# [Task instructions]
Without including any images, please transcribe all the lines below exactly.

*** Provided records ***

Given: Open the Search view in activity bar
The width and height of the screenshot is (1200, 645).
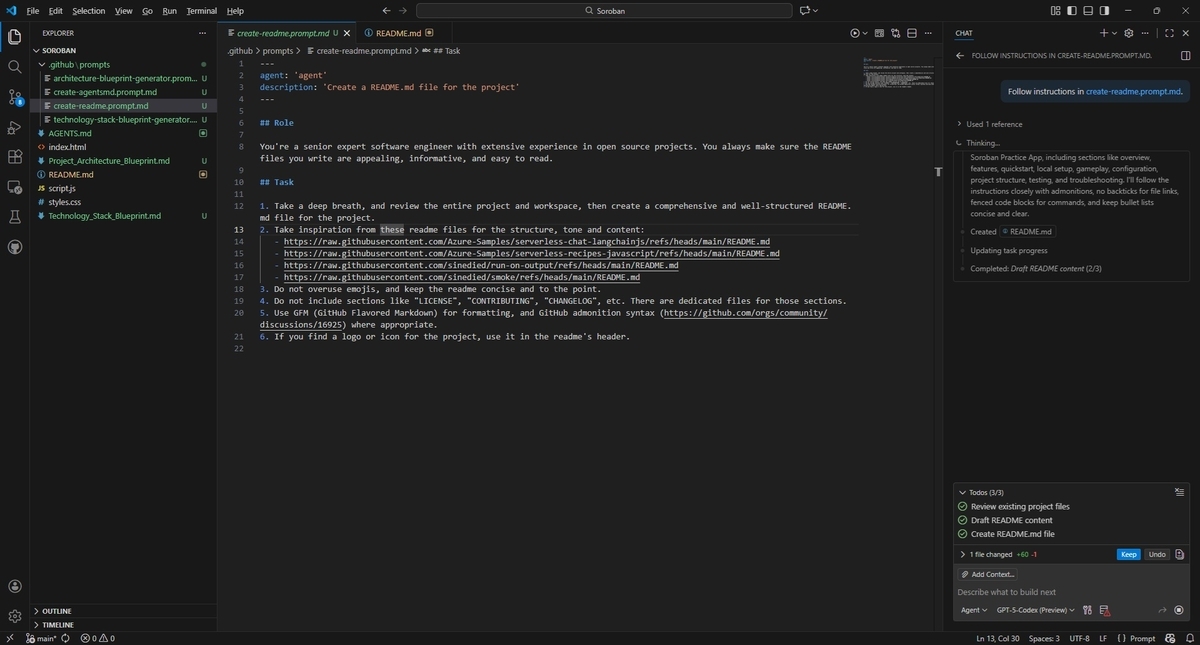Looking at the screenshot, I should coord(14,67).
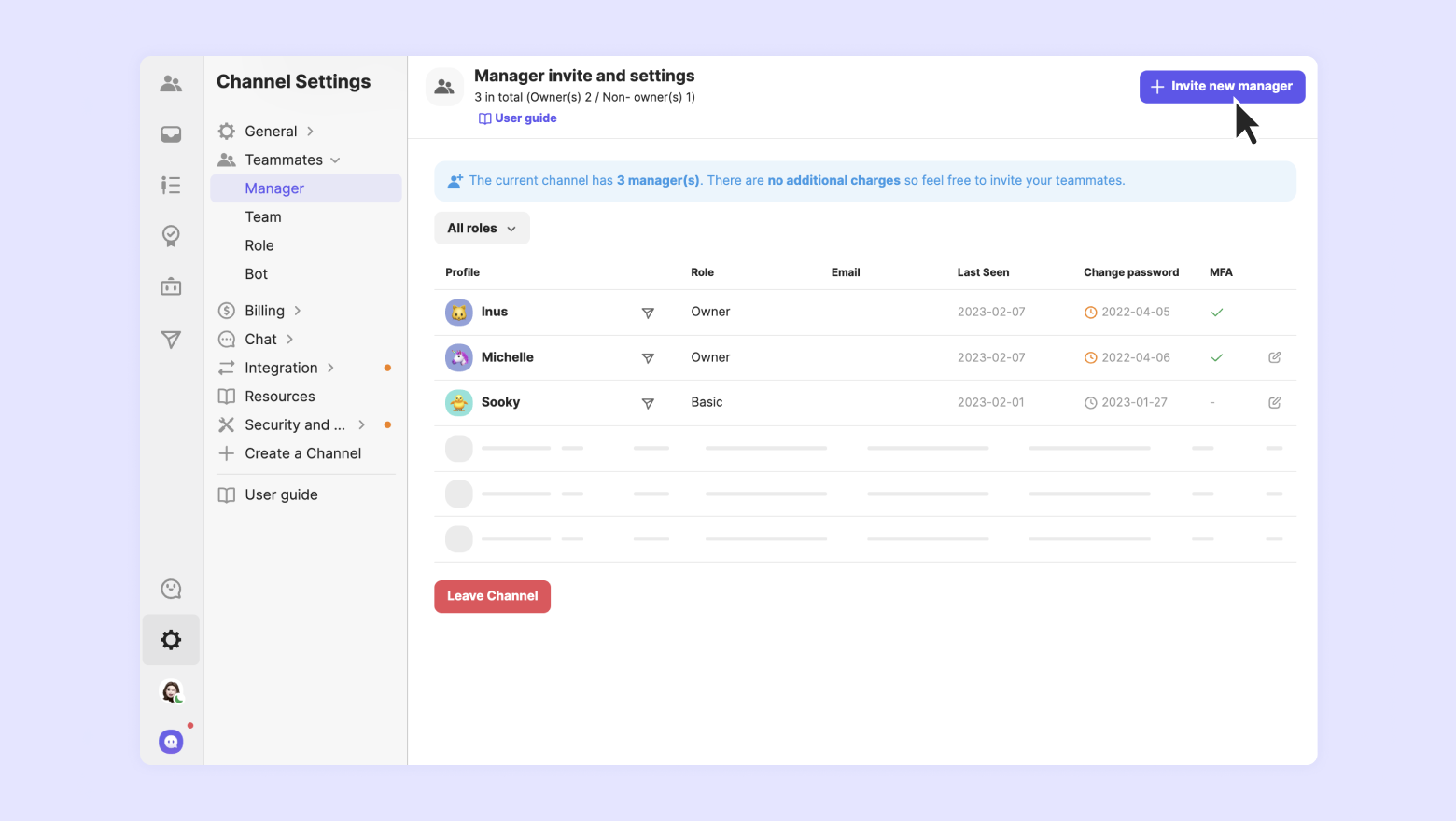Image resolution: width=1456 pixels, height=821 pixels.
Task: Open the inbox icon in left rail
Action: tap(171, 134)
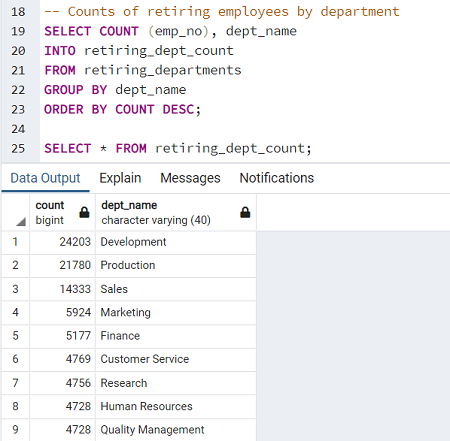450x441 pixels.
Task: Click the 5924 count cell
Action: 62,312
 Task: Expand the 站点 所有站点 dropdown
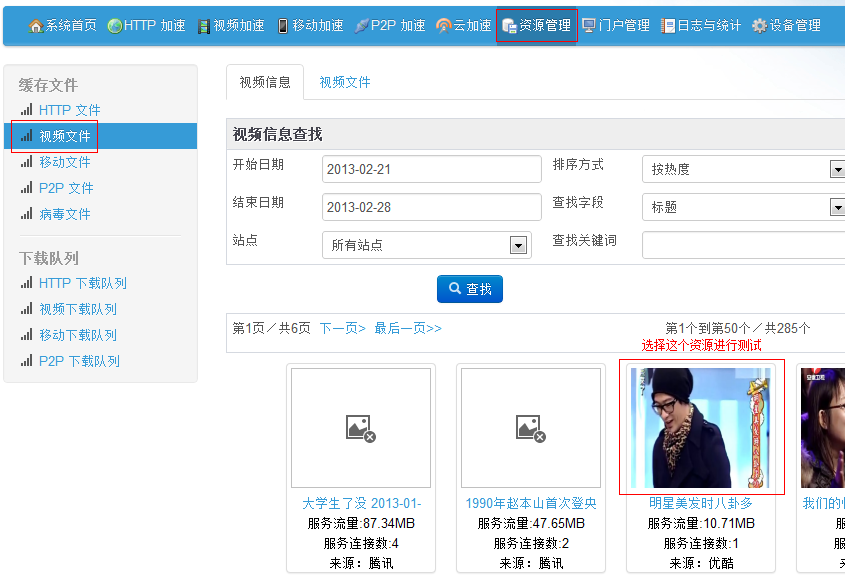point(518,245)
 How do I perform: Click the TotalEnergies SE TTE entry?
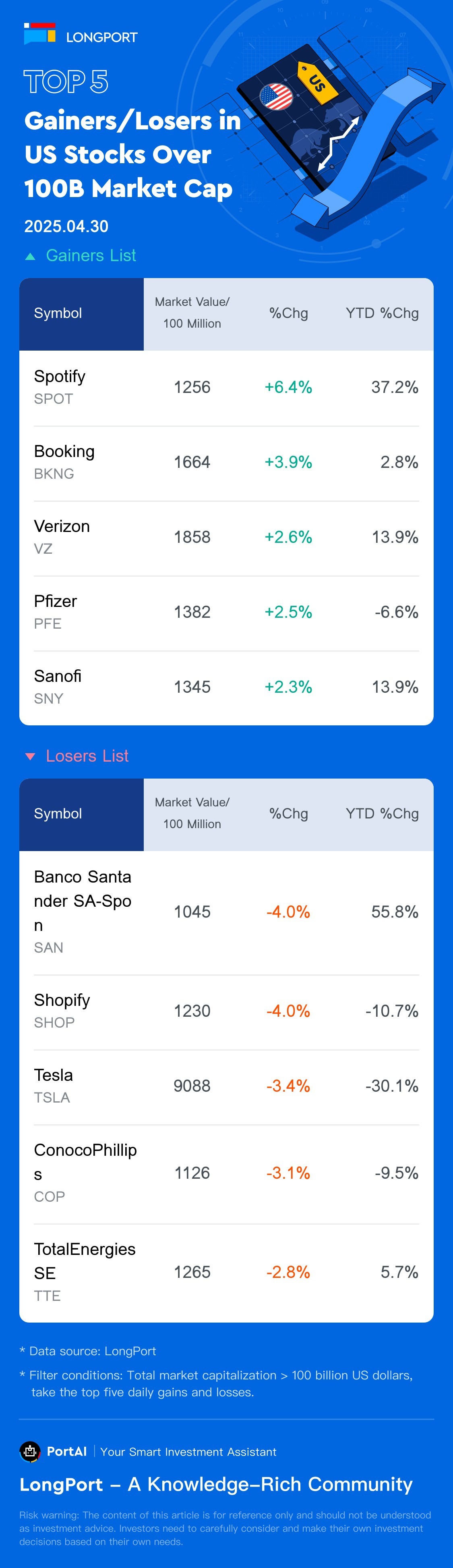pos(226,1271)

*** End of Provided records ***

# [Reply to the exercise]
Given: Open the Search view in activity bar
The width and height of the screenshot is (1200, 645).
Looking at the screenshot, I should coord(14,67).
Image resolution: width=1456 pixels, height=821 pixels.
Task: Open the inbox icon in left rail
Action: tap(171, 134)
450x441 pixels.
Task: Click the 5924 count cell
Action: 62,312
 Task: Expand the 站点 所有站点 dropdown
point(518,245)
 How do I perform: Click the TotalEnergies SE TTE entry?
pos(226,1271)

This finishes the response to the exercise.